Dev Guide

Yetibot internals and dev workflows

Tip

This guide is all about developing Yetibot. It includes docs about dev workflow and Yetibot internals.

  • If you're more interested in using Yetibot, check out the User Guide.
  • If you're interested in running and operating your own instance of Yetibot, check out the Operations Guide.

Getting help

Although we hope the docs are useful and comprehensive, don't hesitate to ask for help in Slack! It could potentially save you a lot of time.

🚧🏗👷

These docs are work in progress.

Dev workflow

Prerequisites

Leiningen

Leiningen is the Clojure build tool that Yetibot uses. See the Leiningen Installation docs to install it.

Postgres

Yetibot needs a Postgres database. It defaults to yetibot as the database name (this is configurable). Ensure you have Postgres installed, then create the database:

createdb yetibot

The default connection string of postgresql://localhost:5432/yetibot should "just work".

Configuration

Make sure you've configured at least one chat adapter. This could be IRC or Slack. See Up and running / minimal config docs for a simple IRC example.
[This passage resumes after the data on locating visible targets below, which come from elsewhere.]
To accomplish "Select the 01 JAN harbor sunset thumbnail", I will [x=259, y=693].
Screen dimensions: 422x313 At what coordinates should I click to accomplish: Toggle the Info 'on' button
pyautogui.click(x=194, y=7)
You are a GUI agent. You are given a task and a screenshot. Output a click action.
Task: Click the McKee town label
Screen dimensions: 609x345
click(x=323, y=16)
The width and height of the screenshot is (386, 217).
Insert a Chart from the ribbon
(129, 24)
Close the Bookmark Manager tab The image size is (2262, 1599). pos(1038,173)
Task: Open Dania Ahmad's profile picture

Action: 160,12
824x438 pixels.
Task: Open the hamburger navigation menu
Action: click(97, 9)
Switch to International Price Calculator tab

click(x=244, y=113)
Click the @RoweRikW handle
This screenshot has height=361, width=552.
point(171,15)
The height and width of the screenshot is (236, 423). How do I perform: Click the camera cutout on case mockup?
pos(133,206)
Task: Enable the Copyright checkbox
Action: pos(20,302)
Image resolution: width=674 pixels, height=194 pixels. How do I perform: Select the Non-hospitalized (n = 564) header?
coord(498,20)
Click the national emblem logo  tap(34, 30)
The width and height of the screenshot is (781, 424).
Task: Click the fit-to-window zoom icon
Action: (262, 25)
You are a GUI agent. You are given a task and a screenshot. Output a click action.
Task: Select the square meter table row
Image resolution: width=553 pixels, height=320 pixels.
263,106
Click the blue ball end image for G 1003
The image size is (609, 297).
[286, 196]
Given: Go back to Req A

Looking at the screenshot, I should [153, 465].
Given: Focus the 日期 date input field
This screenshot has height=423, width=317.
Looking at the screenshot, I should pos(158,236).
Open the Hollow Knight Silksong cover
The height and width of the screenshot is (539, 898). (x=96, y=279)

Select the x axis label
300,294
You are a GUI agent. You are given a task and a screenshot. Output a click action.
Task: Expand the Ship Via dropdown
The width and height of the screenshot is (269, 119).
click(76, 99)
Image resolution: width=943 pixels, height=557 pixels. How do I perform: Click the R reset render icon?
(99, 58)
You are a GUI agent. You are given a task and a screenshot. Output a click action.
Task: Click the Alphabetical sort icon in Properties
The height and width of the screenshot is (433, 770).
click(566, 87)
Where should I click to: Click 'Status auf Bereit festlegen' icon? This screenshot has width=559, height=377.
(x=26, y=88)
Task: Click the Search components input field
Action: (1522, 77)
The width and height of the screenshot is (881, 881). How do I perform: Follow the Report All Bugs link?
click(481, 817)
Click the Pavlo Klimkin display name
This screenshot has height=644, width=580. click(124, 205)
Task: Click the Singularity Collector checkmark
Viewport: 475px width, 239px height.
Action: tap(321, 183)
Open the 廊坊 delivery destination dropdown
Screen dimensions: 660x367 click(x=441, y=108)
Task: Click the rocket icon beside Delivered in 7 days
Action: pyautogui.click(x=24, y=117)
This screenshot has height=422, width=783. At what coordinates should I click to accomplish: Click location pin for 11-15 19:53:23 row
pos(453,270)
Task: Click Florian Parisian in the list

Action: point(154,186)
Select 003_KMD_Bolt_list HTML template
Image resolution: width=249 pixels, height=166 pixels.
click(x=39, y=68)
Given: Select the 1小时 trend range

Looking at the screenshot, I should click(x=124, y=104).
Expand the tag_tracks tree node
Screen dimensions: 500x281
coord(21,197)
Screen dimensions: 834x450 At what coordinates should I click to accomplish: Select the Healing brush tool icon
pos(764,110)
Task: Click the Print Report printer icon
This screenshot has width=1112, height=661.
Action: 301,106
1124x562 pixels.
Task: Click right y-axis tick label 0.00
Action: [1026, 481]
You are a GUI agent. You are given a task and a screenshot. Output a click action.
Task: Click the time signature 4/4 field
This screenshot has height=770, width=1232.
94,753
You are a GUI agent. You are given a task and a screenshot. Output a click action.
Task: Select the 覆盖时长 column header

For the full set of configuration options see the Ops Guide / Configuration section.

REPL

Start up a development REPL with:

lein repl

Then run:

(start)

To load a core set of commands and connect to any configured adapters.

At this point a typical dev workflow would be to iteratively write and reload code from your editor as is common in the Clojure community. See Essentials for docs on setting up various editors for Clojure development.

You can also optionally load all commands from the REPL using:

(load-all)

To fully reload and restart the adapters and database connections, use:

(reset)

And to stop, use:

(stop)

See source for yetibot.core.repl for more info.

Linting

Run this from the repo root to lint:

codeclimate analyze

Building your first command

Heads up

If you're new to Yetibot usage, it might be useful to check out the Contributing to Yetibot screencast where we break down a non-trivial nested alias and explain how command composition works. This screencast also includes livecoding a new feature (adding forecast support to weather).

Building a Yetibot command is easy. The primary interface is cmd-hook, which registers a command with its prefix and set of sub-commands.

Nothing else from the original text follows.